◆ Task directions: Write out the lines of the material below verbatim, starting at the line that contains "at (136, 767)." and ending at the line that contains "Image resolution: width=672", with both of those lines included. Give nothing else.

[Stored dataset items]
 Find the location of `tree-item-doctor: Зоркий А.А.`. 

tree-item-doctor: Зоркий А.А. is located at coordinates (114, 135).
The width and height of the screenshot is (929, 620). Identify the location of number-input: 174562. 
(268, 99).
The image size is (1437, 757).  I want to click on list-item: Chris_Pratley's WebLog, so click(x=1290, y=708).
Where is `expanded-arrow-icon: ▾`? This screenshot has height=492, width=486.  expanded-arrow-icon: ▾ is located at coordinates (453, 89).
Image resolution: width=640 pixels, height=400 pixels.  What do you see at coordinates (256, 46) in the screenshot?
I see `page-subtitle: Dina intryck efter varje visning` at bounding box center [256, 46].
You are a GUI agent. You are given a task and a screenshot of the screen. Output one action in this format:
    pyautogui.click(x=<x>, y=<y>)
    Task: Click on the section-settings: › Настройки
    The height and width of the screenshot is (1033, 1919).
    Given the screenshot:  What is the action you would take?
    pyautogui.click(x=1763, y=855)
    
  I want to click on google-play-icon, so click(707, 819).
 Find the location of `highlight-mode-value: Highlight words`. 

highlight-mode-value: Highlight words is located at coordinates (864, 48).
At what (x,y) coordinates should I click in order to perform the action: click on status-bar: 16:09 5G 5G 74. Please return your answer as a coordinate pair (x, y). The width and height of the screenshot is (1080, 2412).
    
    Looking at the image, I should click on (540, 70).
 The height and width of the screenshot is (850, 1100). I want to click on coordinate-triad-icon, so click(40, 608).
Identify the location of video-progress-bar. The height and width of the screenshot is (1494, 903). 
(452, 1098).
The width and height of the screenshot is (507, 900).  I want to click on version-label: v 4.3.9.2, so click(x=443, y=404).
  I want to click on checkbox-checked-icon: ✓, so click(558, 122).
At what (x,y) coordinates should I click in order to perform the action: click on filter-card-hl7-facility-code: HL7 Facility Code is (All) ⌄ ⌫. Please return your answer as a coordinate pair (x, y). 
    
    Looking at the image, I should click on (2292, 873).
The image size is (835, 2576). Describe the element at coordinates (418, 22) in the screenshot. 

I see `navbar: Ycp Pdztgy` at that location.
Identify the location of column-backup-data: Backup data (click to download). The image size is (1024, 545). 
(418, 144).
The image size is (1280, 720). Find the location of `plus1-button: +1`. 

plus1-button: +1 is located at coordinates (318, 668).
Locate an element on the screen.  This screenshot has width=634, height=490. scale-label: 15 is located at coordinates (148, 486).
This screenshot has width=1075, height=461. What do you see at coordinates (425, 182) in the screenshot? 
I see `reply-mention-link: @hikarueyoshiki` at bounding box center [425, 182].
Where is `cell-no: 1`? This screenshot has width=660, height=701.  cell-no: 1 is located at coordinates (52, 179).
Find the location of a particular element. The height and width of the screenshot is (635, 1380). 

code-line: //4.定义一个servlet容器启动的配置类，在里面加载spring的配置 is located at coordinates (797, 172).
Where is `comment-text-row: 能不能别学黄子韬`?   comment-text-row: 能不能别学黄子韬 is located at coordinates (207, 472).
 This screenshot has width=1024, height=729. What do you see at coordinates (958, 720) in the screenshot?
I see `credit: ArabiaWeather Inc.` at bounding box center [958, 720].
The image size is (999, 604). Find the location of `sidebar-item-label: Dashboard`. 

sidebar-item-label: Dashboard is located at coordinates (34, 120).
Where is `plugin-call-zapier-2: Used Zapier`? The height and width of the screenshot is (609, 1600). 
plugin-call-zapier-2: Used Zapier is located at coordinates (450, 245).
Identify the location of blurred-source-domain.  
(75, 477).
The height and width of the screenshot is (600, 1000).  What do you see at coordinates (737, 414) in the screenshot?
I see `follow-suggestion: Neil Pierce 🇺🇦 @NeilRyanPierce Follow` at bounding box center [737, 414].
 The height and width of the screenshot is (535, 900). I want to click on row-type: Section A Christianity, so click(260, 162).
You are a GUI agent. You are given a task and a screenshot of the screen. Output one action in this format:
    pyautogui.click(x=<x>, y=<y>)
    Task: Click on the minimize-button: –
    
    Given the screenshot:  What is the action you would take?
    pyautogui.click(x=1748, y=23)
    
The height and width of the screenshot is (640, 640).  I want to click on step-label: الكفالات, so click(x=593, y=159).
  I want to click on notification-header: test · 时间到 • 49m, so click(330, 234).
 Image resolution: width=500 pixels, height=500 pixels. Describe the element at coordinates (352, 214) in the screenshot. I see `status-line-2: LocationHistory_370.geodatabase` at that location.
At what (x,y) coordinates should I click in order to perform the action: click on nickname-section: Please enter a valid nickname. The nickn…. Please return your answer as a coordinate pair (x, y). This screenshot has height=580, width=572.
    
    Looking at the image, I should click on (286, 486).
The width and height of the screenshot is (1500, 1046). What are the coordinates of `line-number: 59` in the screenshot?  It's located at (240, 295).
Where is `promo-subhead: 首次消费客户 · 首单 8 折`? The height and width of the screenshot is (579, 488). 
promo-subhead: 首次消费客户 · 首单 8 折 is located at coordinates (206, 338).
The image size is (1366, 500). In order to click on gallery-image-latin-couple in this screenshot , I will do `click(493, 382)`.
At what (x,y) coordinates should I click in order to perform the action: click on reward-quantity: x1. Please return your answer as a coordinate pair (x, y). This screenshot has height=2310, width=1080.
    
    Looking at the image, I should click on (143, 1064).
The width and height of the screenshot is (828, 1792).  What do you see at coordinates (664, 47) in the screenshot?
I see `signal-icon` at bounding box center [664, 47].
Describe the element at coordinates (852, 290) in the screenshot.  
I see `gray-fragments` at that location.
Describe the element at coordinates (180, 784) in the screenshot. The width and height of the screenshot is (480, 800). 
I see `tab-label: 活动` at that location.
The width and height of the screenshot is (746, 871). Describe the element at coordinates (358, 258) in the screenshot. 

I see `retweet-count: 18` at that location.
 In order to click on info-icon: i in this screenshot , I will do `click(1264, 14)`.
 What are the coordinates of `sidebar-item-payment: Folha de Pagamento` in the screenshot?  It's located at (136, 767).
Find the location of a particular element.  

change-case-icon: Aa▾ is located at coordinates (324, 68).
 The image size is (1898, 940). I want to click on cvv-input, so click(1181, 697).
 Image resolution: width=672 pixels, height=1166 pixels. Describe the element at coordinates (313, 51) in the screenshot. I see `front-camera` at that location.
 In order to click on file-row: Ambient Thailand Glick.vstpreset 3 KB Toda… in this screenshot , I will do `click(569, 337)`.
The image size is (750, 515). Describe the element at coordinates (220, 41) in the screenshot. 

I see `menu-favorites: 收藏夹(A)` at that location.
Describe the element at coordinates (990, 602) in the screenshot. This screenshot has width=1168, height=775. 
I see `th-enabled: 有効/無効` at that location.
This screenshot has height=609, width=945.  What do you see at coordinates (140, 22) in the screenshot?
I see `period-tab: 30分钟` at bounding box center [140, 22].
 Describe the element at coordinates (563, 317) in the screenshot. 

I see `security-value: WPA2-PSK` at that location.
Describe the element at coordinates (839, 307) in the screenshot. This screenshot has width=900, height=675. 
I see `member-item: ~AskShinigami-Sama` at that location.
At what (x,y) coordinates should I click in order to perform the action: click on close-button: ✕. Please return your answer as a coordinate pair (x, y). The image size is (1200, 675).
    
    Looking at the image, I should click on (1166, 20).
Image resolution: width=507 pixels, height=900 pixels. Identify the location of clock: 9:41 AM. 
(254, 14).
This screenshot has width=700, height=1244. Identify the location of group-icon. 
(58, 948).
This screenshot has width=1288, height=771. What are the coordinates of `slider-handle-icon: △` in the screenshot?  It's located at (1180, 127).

◆ Task result:
 What are the coordinates of `sidebar-item-payment: Folha de Pagamento` in the screenshot?  It's located at (136, 767).
Find the location of a particular element.  

change-case-icon: Aa▾ is located at coordinates (324, 68).
 The image size is (1898, 940). I want to click on cvv-input, so click(1181, 697).
 Image resolution: width=672 pixels, height=1166 pixels. Describe the element at coordinates (313, 51) in the screenshot. I see `front-camera` at that location.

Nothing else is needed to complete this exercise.